━━━ RECORD SET ━━━
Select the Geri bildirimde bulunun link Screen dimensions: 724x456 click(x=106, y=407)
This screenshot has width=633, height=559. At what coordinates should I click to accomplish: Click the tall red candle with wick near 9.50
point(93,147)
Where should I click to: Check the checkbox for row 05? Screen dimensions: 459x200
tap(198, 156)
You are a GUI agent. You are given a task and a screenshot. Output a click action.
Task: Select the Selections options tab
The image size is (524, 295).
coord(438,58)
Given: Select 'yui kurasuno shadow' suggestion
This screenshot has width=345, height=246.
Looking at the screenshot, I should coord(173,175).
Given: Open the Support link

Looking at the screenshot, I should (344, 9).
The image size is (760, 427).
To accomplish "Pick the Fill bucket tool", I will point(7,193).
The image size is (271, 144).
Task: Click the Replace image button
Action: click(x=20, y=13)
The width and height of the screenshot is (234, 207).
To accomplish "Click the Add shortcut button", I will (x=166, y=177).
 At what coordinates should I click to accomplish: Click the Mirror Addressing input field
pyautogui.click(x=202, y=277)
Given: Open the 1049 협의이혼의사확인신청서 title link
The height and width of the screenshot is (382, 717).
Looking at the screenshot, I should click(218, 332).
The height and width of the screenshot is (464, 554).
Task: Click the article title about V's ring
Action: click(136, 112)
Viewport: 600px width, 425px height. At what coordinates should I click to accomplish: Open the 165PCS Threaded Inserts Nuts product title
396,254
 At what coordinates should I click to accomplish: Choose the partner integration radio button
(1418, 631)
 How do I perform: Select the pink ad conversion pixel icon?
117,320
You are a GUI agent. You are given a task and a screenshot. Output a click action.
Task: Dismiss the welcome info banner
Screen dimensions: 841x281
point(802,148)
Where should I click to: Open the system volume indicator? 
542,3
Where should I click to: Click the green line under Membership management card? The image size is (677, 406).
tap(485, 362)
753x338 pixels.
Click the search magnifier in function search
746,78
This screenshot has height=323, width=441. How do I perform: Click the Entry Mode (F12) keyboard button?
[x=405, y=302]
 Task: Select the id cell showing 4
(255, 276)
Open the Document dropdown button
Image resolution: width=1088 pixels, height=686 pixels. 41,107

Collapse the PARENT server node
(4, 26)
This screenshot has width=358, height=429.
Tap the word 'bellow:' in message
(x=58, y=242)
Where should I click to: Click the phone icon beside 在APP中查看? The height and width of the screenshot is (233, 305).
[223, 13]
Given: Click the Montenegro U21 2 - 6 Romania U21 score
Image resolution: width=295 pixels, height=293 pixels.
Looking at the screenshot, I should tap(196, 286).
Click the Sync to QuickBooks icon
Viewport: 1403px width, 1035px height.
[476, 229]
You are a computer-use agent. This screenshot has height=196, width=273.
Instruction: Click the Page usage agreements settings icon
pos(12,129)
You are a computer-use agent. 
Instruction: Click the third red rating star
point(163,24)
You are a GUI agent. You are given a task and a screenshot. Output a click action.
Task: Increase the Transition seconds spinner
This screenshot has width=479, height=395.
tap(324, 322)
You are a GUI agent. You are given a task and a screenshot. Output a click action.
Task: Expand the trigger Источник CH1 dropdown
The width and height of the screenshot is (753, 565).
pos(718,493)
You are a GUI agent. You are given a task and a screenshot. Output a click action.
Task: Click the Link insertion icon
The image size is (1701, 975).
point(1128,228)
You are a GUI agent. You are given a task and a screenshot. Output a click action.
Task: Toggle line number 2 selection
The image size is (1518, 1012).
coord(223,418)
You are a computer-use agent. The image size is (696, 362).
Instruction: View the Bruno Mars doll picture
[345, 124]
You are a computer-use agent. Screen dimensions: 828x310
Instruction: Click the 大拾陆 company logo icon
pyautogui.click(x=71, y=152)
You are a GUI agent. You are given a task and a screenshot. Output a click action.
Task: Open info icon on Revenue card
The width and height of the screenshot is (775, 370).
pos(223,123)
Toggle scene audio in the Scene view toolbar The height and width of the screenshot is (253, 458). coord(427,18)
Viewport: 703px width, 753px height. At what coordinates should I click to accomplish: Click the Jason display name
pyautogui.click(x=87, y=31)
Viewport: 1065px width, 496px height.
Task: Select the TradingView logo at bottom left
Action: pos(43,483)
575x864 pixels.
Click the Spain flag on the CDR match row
━━━
**BRIEF**
Set down, exactly as they stand above, the lines starting with the line with "Given: Select 'yui" and going on through the line with "Given: Open the 1049 협의이혼의사확인신청서 title link", and no others.

**ANSWER TO THIS TASK**
Given: Select 'yui kurasuno shadow' suggestion
This screenshot has width=345, height=246.
Looking at the screenshot, I should coord(173,175).
Given: Open the Support link

Looking at the screenshot, I should (344, 9).
The image size is (760, 427).
To accomplish "Pick the Fill bucket tool", I will point(7,193).
The image size is (271, 144).
Task: Click the Replace image button
Action: click(x=20, y=13)
The width and height of the screenshot is (234, 207).
To accomplish "Click the Add shortcut button", I will (x=166, y=177).
 At what coordinates should I click to accomplish: Click the Mirror Addressing input field
pyautogui.click(x=202, y=277)
Given: Open the 1049 협의이혼의사확인신청서 title link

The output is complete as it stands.